Thursday, July 27, 2006

Floyd?

What a shame. Floyd Landis had been out of the public eye since his Tour de France victory and the fairly quiet announcement that someone had failed drug testing towards the end of the Tour.

Turns out it was Landis. And after his magnificent Stage 17 ride.

6 comments:

MT said...

It's a miracle anybody believes any news they read or see at all. Histories aren't exactly to be depended on either. I wish we were all still animists, so we'd be on a more level footing with regard to what we believe. I'd feel less hypocritical too.

helmut said...

Which news are you talking about here? Landis' victory or his doping?

I don't think it's cynical to say that most eveyone in the Tour is doping. I rode in the lead car on the final day of the 2004 Tour and spent time talking with Tour insiders. In private, they pretty much all took doping in the Tour as a widely-known matter of course.
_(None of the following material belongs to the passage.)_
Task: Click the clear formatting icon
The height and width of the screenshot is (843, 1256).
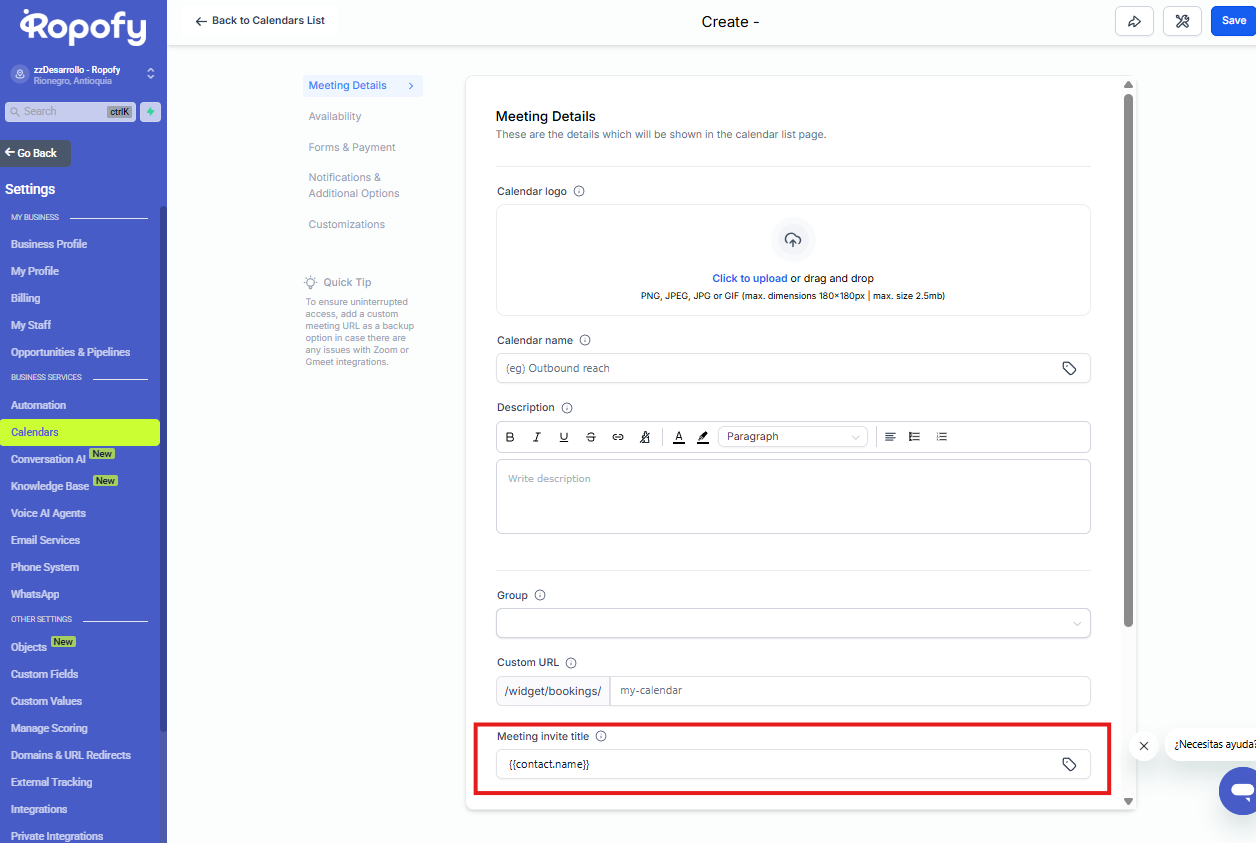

It's about the worst possible thing you could put your body through. Tour riders have been doping since the inception of the Tour, although it used to be wine and cigarettes, then cocktails of heroin, cocaine, and amphetamines, then today our high-tech versions. I'm almost inclined to say, "let them dope." I think I'd still appreciate their accomplishment. It would be like reading Paul Valery's poems.

MT said...

I meant the implicit news that he didn't dope and the explcit news just now that he did and his swearing that he didn't and whatever news may be to come on the question of did he, or didn't he? Today it's Landis. Other days it's about Cheney or Merck or the size of the harvest or about how many of our kids are above average. There just ain't nothing from nobody you can't be sure ain't a lie. Take it from me.

MT said...

Of course, I left out Lance and Bonds who I was already heavily straining to give some benefit of doubt to. I guess I just feel stupid for falling prey to disappointment from the taint now stuck for good to Landis. I should know to be more cynical, and so as compensation I vow never to believe anything again.

helmut said...

I'm willing to entertain the question of why we should all be such a-goggle over doping athletes. Most of us on good days have a variety of chemicals coursing through our bodies for all sorts of afflictions real and imaginary. The point being that the cynicism here seems a response to an imaginary situation that perhaps never existed in the first place.

MT said...

I don't think doping is per se immoral and I do think it makes all the difference if practically everybody else in the top tier is doing it, but I did not think that could be the case now, because I thought testing recently had gotten a lot more rigorous, that more investigating was going on to keep up with the latest substances to test for, that recently the penalties had gotten so stiff that athletes recently would have become a lot more leery of getting caught and finally that the most secret new doping scheme that the authorities have no idea to test by definition ought not to be known and available to every competitor. Anyway, I'm a goggle because this isn't American pro football or Wall Street trading or a presidential election in Florida, but the Tour, where I imagined a high honor code applies.